* [LISTED ENTRIES]
——————————
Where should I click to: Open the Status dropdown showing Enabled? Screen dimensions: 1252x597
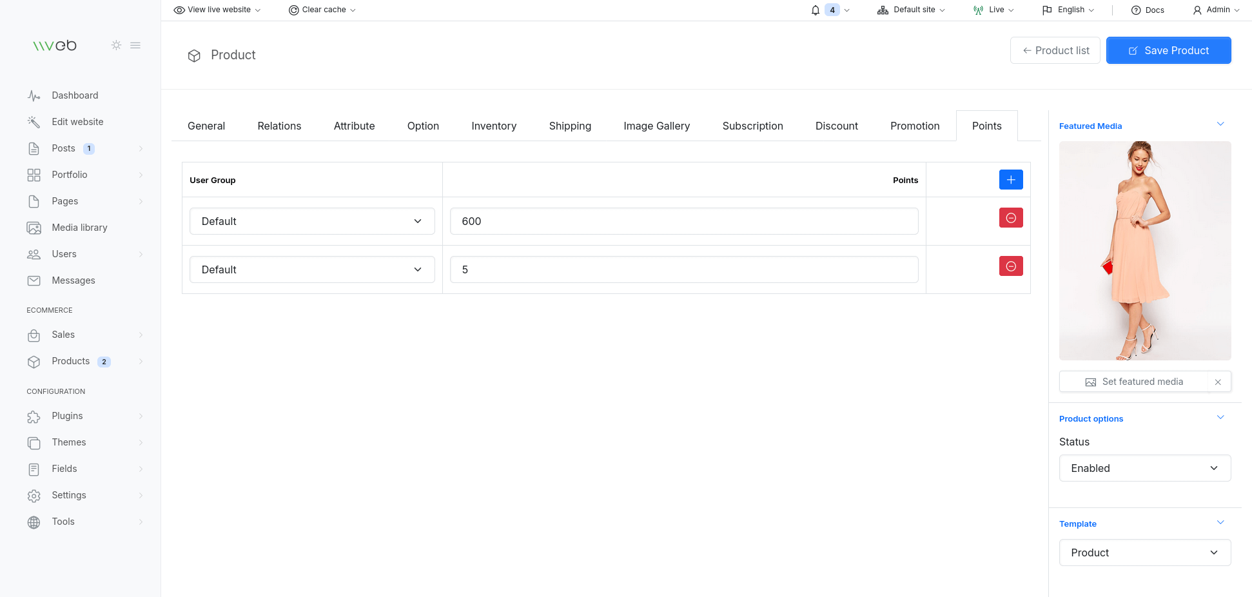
——————————
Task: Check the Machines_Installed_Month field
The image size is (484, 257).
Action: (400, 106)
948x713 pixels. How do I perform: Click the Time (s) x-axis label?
——————————
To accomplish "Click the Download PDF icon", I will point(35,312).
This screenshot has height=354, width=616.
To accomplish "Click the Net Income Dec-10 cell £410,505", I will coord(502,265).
——————————
Would you filter the entries above and keep each line that has the word "will"?

* [PROBLEM SOLUTION]
To accomplish "Click the Download PDF icon", I will point(35,312).
To accomplish "Click the Net Income Dec-10 cell £410,505", I will coord(502,265).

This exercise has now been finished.